- What this task involves -
Please recast the listing below as a numbered list, starting at the line that contains "You are a GUI" and stopping after the line that contains "click(x=148, y=255)". Leave out blank lines and the pictures.

- Extracted information -
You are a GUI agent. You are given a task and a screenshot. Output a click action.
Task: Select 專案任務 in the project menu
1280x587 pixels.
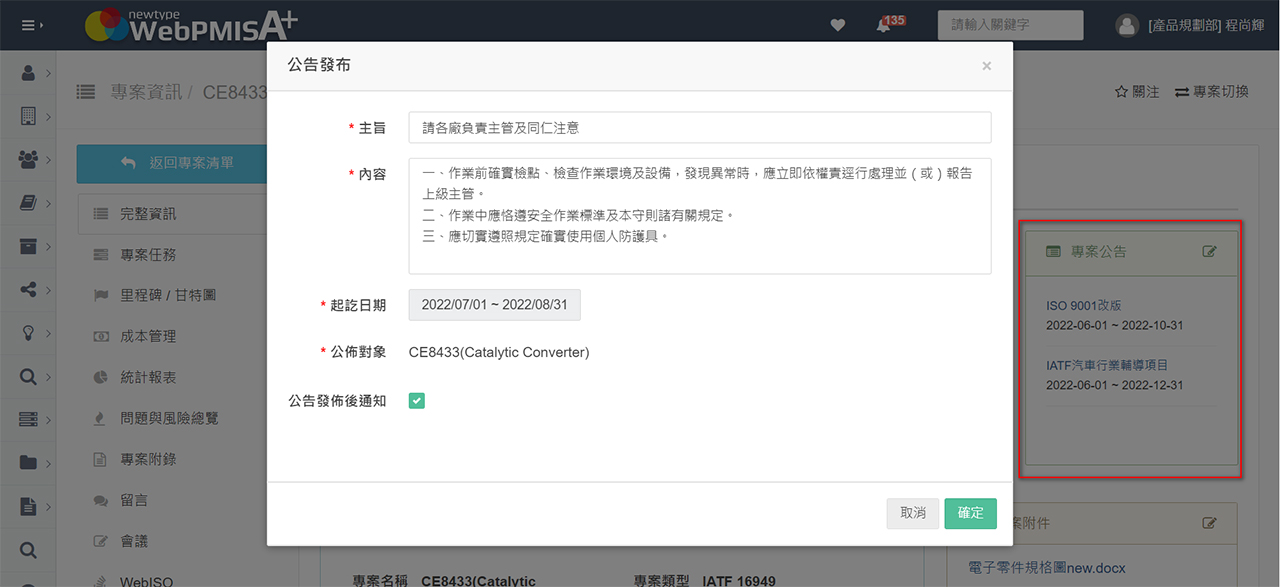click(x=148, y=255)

--

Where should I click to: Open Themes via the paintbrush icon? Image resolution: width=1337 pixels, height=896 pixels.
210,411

- Output -
1. You are a GUI agent. You are given a task and a screenshot. Output a click action.
2. Task: Select 專案任務 in the project menu
3. 1280x587 pixels.
4. click(x=148, y=255)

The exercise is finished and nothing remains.